A Visit With “Death Valley Scotty”

By Ivan Summers, from the SANTA MONICA EVENING OUTLOOK, Automotive Section, Thursday, January 29, 1925.

“Oh My Gawd”! The explosion of words roused my dog snoozing nearby. What else would you say when, while pawing through an old box of family junk, an eighty eight year old newspaper smacks your eyeballs? Especially if you’ve had a lifelong addiction to desert minutiae. The absorbing yarn of about 2000 words (with no byline) entails a journey by two Franklin automobiles into and out of Death Valley including a successful meeting with the legendary Death Valley Scotty. The (crumbling) newspaper itself is an historic gem laced with ads touting “Balloon Tires,” the new Maxwell Coupe, the Rio Roadster, the Hudson super six–all iconic in U. S. car history. As well, splashed front page, are several pics of the famous air cooled Franklins in the valley and a photo of that career rascal himself–Scotty!

According to the writer (unnamed) there had been an attempt the previous summer to negotiate Franklin cars from Furnace Creek Ranch to Scotty’s digs. But 126 temp and road (or no road) conditions turned them back for another try in January of 1925.

Good stuff here. They breakfast in Mojave, proceed to Randsberg, Leach Springs and Owl Springs. You can’t do that today as Leach Springs is on sacred military ground. That trip assuredly went
over what still is the Steamwell road out of Johannesberg, through Granite Wells connecting with Owl Springs and on to the Harry Wade road. Then east on Bradburg Wash to Shoshone. Tough going today if
you could even find it.

These guys eventually got to Scotty but with an interesting little aside in Rhyolite. The mining camp had only been “partly disassembled.” A moving picture company was filming something to be entitled “The Air Mail.” (Film archives)??

Scotty, apparently a genial host, saw that the travelers were housed and fed. The writer goes on to inform that Scotty’s house was furnished with elaborate stuff from China with maybe a $6,000 import fee plus other niceties that exceeded $150,000. The story implied that these were Scotty’s digs done with Scotty’s money There was mention by Scott of his ‘partner.’ Albert Johnson, who Scotty mentioned was going to build a million dollar house near his.

photo of the con man, Death Valley ScottyApparently what the Santa Monica writer didn’t know in 1925 was that Scotty was one of the magnificent cons of the early 20th century. He’d been exposed in 1906 and again in 1912 as a fraud and hoaxer. He relieved numerous gullible investors, including Johnson, of many thousands–invested in nonexistent gold mines. He even did some jail time in 1912. Despite this egregious behavior he remained in Johnson’s affection until Johnson passed in 1948.
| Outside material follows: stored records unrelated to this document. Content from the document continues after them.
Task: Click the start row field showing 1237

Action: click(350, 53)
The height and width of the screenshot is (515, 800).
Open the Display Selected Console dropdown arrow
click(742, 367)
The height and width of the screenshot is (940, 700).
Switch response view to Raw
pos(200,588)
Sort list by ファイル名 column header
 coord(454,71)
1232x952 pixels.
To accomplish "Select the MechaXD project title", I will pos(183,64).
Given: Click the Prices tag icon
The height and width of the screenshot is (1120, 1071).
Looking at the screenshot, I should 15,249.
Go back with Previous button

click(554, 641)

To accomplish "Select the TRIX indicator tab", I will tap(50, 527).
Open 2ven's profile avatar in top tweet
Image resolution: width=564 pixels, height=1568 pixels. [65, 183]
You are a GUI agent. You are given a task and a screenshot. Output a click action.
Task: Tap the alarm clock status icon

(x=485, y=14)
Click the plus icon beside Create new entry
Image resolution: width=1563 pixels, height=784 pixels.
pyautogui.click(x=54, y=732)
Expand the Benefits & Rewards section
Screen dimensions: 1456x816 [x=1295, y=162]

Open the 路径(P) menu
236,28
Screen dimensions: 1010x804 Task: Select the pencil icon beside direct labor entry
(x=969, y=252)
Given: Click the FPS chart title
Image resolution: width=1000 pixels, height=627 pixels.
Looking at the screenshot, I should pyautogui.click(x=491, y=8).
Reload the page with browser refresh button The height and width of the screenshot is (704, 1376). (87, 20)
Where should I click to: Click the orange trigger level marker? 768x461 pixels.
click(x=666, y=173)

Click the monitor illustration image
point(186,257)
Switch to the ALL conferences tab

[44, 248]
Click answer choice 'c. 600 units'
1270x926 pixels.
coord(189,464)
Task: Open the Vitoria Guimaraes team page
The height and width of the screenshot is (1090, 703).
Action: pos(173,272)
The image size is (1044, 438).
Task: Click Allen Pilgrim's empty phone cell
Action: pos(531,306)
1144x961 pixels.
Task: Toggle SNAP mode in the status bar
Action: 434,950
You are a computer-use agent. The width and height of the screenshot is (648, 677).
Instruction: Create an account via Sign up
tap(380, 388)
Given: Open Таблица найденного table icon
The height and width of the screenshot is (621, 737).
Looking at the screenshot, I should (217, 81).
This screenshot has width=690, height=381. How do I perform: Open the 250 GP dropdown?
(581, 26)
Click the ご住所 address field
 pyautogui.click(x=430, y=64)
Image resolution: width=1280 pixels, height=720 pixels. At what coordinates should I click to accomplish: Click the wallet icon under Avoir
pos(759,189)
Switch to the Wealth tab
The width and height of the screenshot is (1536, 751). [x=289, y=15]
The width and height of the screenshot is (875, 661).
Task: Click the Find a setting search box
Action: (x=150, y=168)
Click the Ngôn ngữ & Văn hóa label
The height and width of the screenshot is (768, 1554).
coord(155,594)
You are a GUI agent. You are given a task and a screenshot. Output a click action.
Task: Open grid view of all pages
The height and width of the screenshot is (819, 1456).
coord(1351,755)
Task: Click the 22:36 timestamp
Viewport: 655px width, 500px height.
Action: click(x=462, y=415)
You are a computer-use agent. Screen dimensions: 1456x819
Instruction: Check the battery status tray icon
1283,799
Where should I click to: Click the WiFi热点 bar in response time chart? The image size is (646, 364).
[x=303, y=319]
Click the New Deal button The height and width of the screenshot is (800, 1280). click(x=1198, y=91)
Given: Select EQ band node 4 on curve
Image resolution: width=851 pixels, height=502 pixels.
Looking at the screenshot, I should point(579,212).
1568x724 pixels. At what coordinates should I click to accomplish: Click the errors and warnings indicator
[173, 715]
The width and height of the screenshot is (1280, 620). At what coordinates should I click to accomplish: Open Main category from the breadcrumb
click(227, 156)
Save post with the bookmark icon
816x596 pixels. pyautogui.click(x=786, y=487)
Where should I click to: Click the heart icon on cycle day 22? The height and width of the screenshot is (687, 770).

The Franklin car party’s announced intention was to negotiate the length of the valley, in this instance from North to South. From Scotty’s out of the south end. The article states “this had never been done before.”

Well, uh, not exactly the case. This writer’s father, Herbert S. Summers, made a journey in 1923 in a Model T Ford from south to north at least as far as Furnace Creek Ranch. His route was from Barstow north east past Bicycle Lake, Garlic Springs, Cave Springs and directly up the  valley to Furnace Creek Ranch.

Summers wrote a delightful little tale of their adventure describing the perils of mid-summer travel and took numerous photos–still in the family archives.

On exiting Scotty’s, the Franklin party passed by something referred as the “lost wagon” and another site called “Surveyors Well,” neither of which appear on today’s maps. They evidently turned west to take the Wingate Wash (Pass) road paralleling the Epsom Salt Mono Rail and eventually found Mojave, unaware that it was possible to complete the North-South transit through Cave Springs and to Barstow. It in fact (in reverse) had been done.